Problem to work on :: Put the records into a Markdown table with two columns, Row and Line, one numbered row per line. Start at the line that contains "Task: Click the outliner filter funnel icon", end with the last line of the records, and skip blank lines.
══════════
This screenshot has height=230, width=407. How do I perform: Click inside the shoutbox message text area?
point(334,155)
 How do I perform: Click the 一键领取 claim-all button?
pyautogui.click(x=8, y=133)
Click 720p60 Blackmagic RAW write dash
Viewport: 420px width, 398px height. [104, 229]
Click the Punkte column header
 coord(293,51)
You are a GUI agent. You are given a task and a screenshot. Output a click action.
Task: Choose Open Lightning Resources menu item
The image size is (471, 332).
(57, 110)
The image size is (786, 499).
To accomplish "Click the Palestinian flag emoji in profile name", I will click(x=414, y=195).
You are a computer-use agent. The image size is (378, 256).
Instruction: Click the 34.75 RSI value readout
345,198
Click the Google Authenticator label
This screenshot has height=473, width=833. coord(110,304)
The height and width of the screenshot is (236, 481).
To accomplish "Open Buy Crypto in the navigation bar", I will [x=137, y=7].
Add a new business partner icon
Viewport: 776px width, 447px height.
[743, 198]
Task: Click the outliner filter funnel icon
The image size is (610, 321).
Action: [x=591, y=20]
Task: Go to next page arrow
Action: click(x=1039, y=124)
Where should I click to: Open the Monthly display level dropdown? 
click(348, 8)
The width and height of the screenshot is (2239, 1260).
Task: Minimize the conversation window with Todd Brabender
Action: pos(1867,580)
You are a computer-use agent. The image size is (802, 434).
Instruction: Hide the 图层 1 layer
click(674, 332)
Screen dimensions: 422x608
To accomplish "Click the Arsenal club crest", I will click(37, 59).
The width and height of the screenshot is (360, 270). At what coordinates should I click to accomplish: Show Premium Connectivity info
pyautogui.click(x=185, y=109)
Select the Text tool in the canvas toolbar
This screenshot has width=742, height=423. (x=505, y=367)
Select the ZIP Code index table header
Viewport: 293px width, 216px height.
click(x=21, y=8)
══════════
Answer to the exercise ::
| Row | Line |
|---|---|
| 1 | Task: Click the outliner filter funnel icon |
| 2 | The image size is (610, 321). |
| 3 | Action: [x=591, y=20] |
| 4 | Task: Go to next page arrow |
| 5 | Action: click(x=1039, y=124) |
| 6 | Where should I click to: Open the Monthly display level dropdown?  |
| 7 | click(348, 8) |
| 8 | The width and height of the screenshot is (2239, 1260). |
| 9 | Task: Minimize the conversation window with Todd Brabender |
| 10 | Action: pos(1867,580) |
| 11 | You are a computer-use agent. The image size is (802, 434). |
| 12 | Instruction: Hide the 图层 1 layer |
| 13 | click(674, 332) |
| 14 | Screen dimensions: 422x608 |
| 15 | To accomplish "Click the Arsenal club crest", I will click(37, 59). |
| 16 | The width and height of the screenshot is (360, 270). At what coordinates should I click to accomplish: Show Premium Connectivity info |
| 17 | pyautogui.click(x=185, y=109) |
| 18 | Select the Text tool in the canvas toolbar |
| 19 | This screenshot has width=742, height=423. (x=505, y=367) |
| 20 | Select the ZIP Code index table header |
| 21 | Viewport: 293px width, 216px height. |
| 22 | click(x=21, y=8) |